BEGIN INPUT DATA
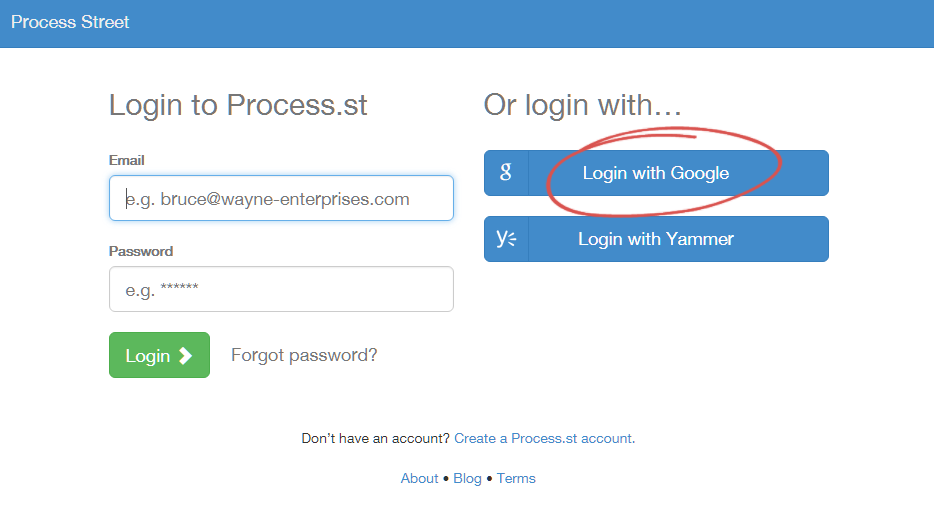
Task: Click the Yammer logo icon
Action: 506,239
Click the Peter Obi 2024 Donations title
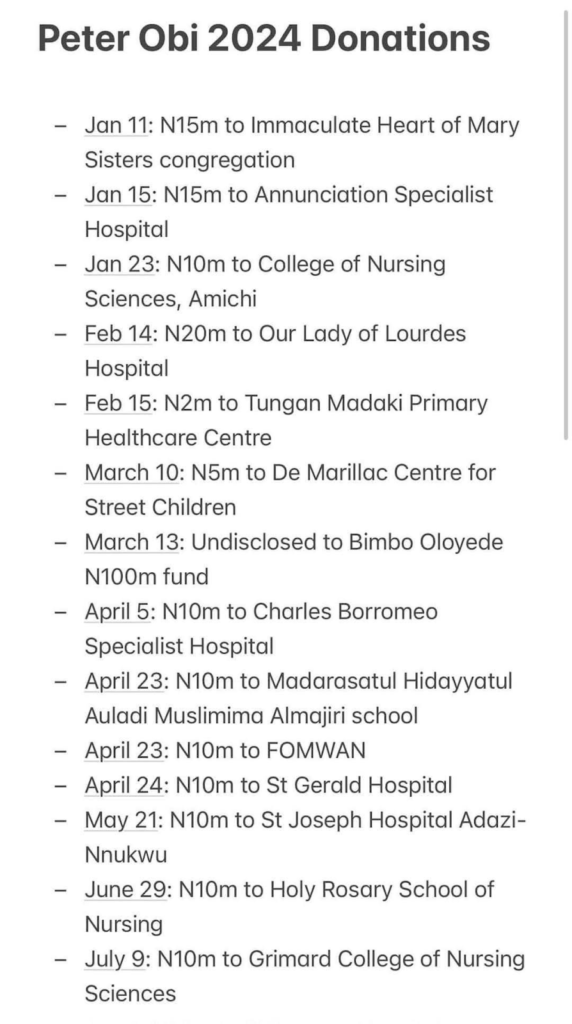 point(264,39)
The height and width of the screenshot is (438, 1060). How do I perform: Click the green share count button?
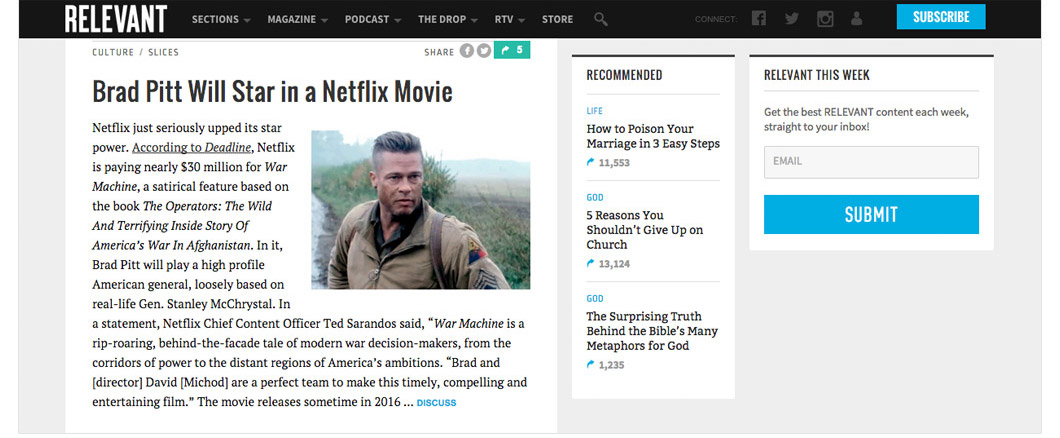pyautogui.click(x=512, y=50)
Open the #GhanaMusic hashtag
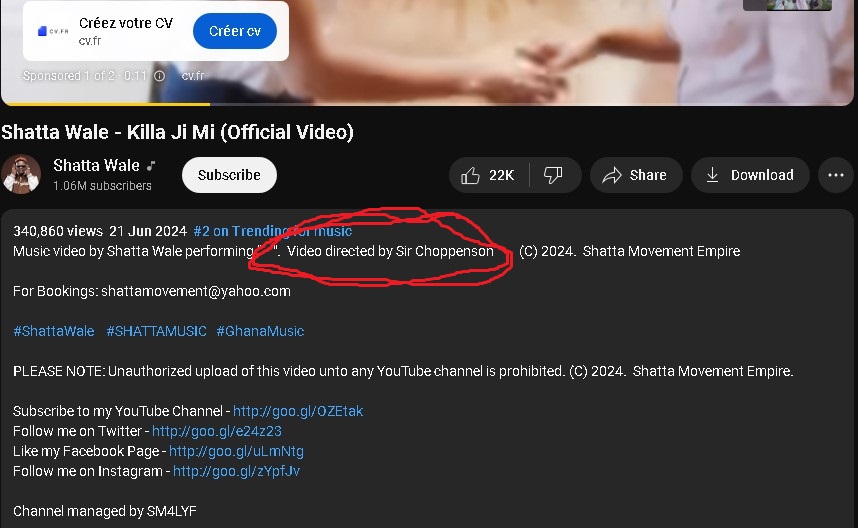858x528 pixels. [x=260, y=331]
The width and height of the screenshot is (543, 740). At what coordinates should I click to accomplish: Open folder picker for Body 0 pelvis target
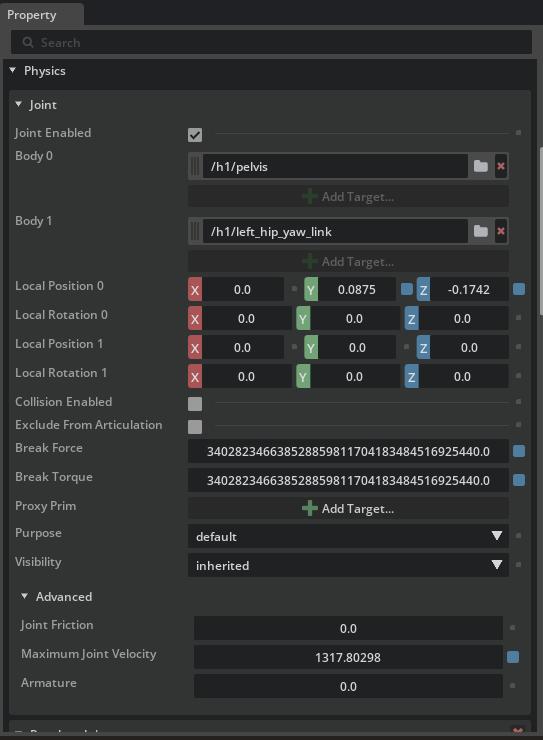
END INPUT DATA
Present the lines above as a Markdown table with columns headed Row and Line, numbering each row and skipping any blank lines. Leave the pictures out.

◆ SOLUTION BELOW
| Row | Line |
|---|---|
| 1 | Task: Click the Yammer logo icon |
| 2 | Action: 506,239 |
| 3 | Click the Peter Obi 2024 Donations title |
| 4 |  point(264,39) |
| 5 | The height and width of the screenshot is (438, 1060). How do I perform: Click the green share count button? |
| 6 | pyautogui.click(x=512, y=50) |
| 7 | Open the #GhanaMusic hashtag |
| 8 | 858x528 pixels. [x=260, y=331] |
| 9 | The width and height of the screenshot is (543, 740). At what coordinates should I click to accomplish: Open folder picker for Body 0 pelvis target |